◆ DATA SHOWN ◆

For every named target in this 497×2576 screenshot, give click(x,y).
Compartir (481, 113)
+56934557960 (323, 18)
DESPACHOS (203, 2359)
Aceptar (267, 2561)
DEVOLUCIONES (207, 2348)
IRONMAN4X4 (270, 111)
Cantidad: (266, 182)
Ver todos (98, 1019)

◆ EXERCISE OBJECTIVE ◆
Every entry above needs to be quoted exactly.

◆ COMPLETED TASK ◆
For every named target in this 497×2576 screenshot, give click(x,y).
Compartir (481, 113)
+56934557960 (323, 18)
DESPACHOS (203, 2359)
Aceptar (267, 2561)
DEVOLUCIONES (207, 2348)
IRONMAN4X4 (270, 111)
Cantidad: (266, 182)
Ver todos (98, 1019)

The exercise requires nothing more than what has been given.